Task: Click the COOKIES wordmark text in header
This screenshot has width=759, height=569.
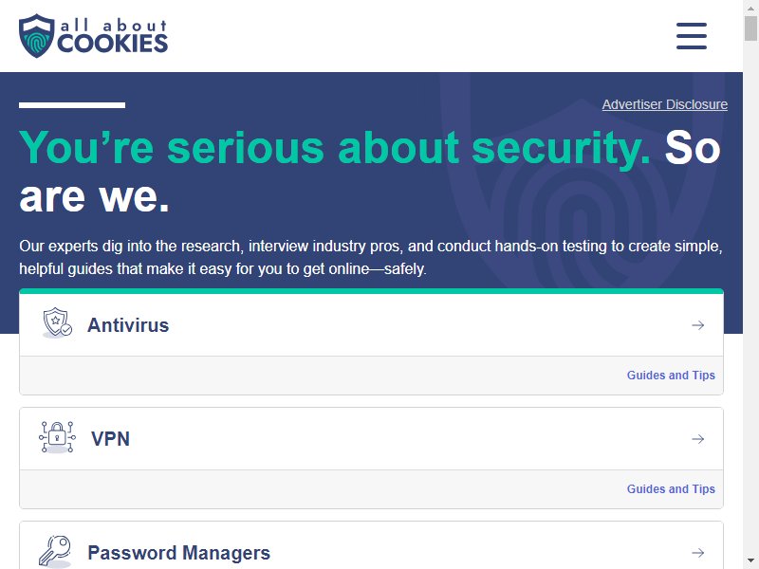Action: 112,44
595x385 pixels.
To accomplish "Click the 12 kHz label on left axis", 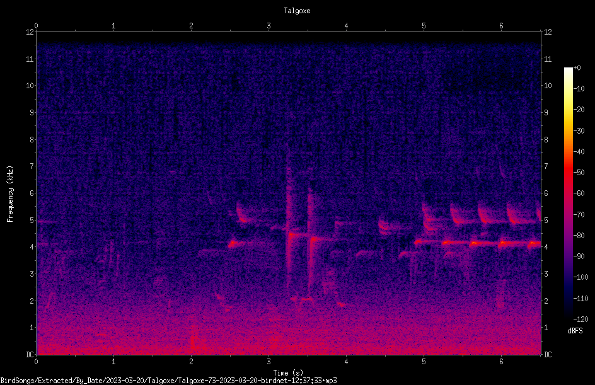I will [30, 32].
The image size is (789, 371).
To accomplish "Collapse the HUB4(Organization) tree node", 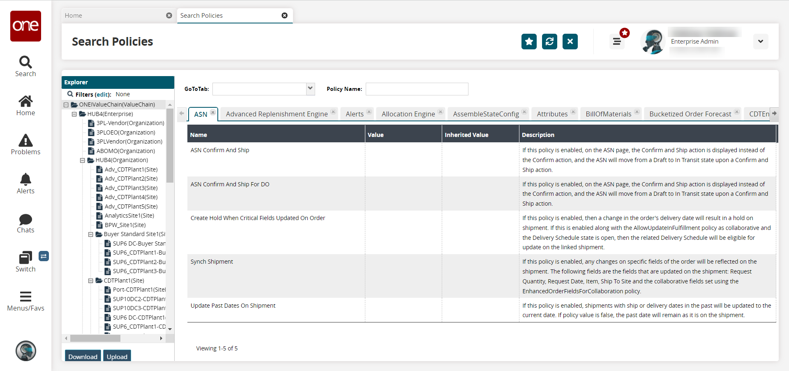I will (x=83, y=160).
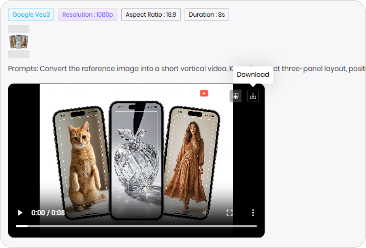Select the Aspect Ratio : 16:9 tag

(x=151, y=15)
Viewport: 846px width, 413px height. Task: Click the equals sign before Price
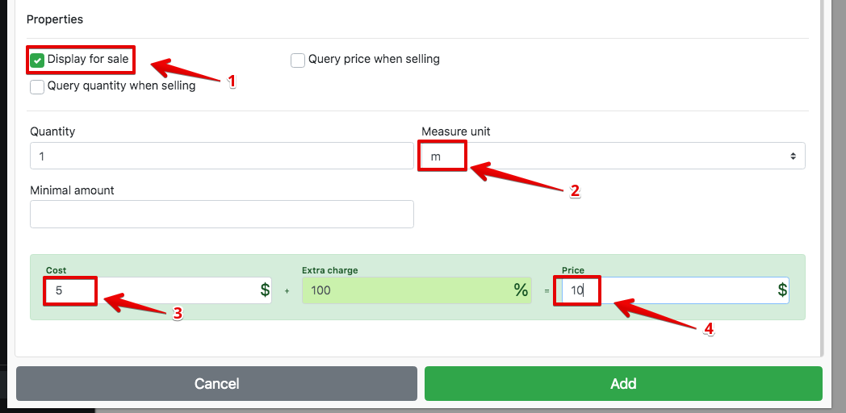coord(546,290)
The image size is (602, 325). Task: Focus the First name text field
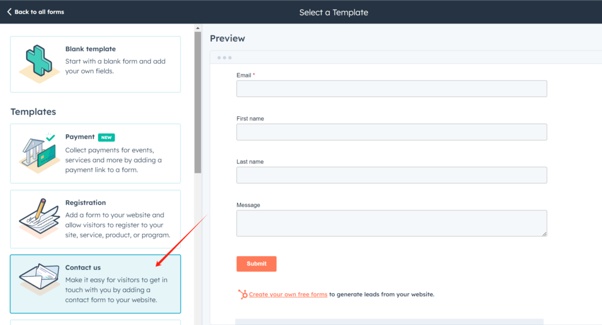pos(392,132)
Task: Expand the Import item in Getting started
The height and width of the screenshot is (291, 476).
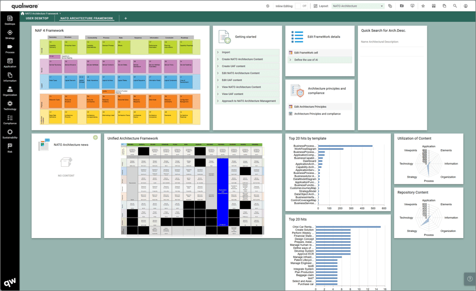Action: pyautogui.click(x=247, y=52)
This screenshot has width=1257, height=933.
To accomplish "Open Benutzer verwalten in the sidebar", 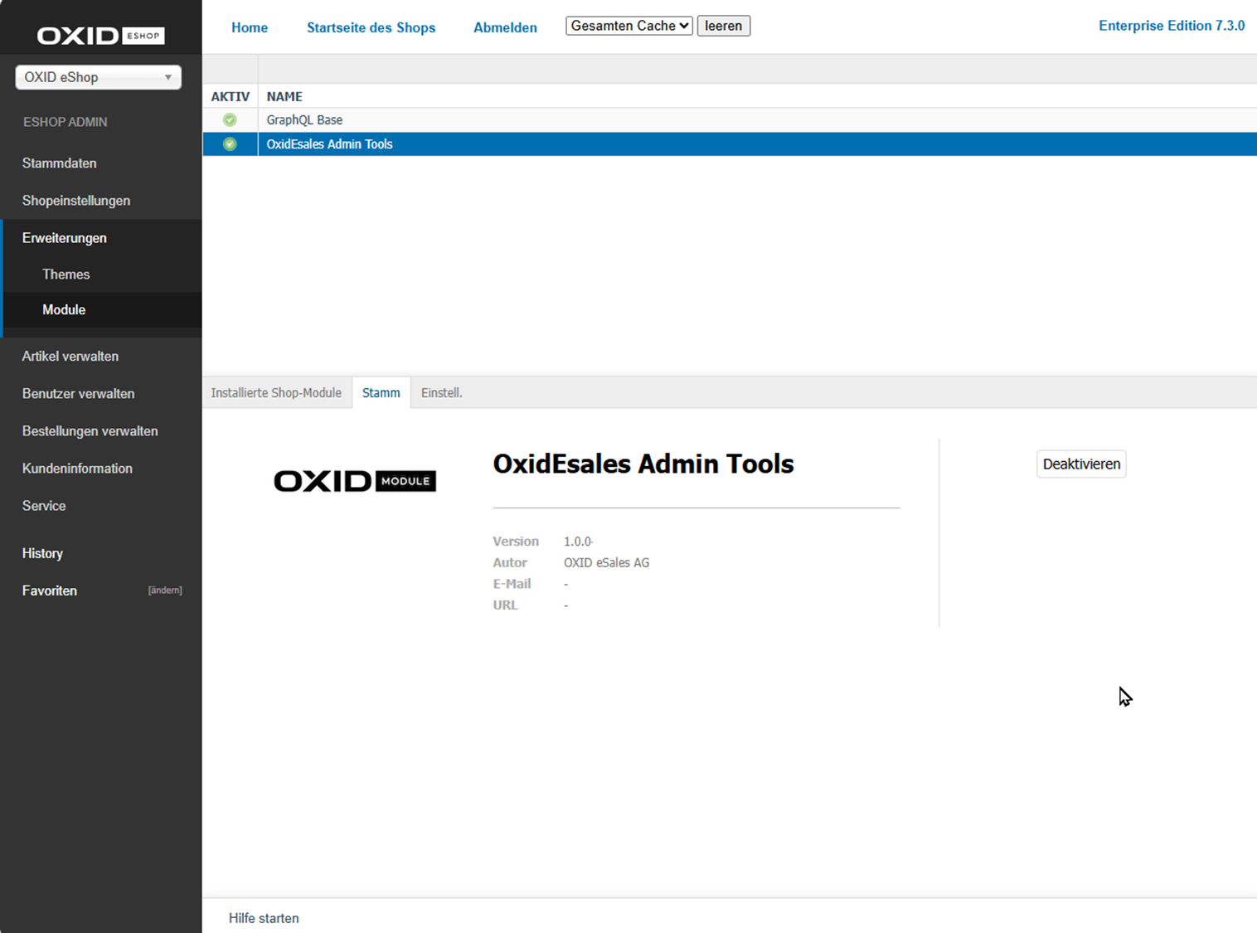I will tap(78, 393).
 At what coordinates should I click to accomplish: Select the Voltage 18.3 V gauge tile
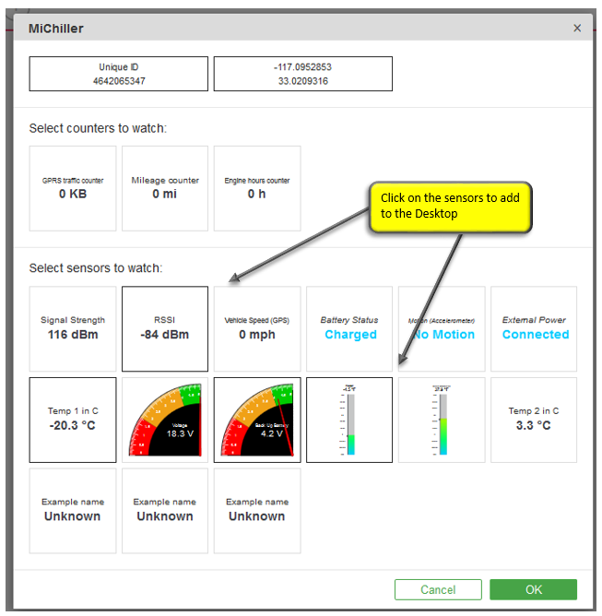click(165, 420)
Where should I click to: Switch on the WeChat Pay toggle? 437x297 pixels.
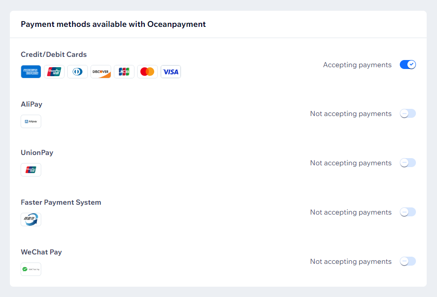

==*==

EXERCISE PROMPT »
Only an exact copy of the lines from the one with "At what coordinates" through the last line of the data above is wanted, and no pictures.

FINISHED EXERCISE »
 At what coordinates should I click to accomplish: Select the Voltage 18.3 V gauge tile
click(165, 420)
Where should I click to: Switch on the WeChat Pay toggle? 437x297 pixels.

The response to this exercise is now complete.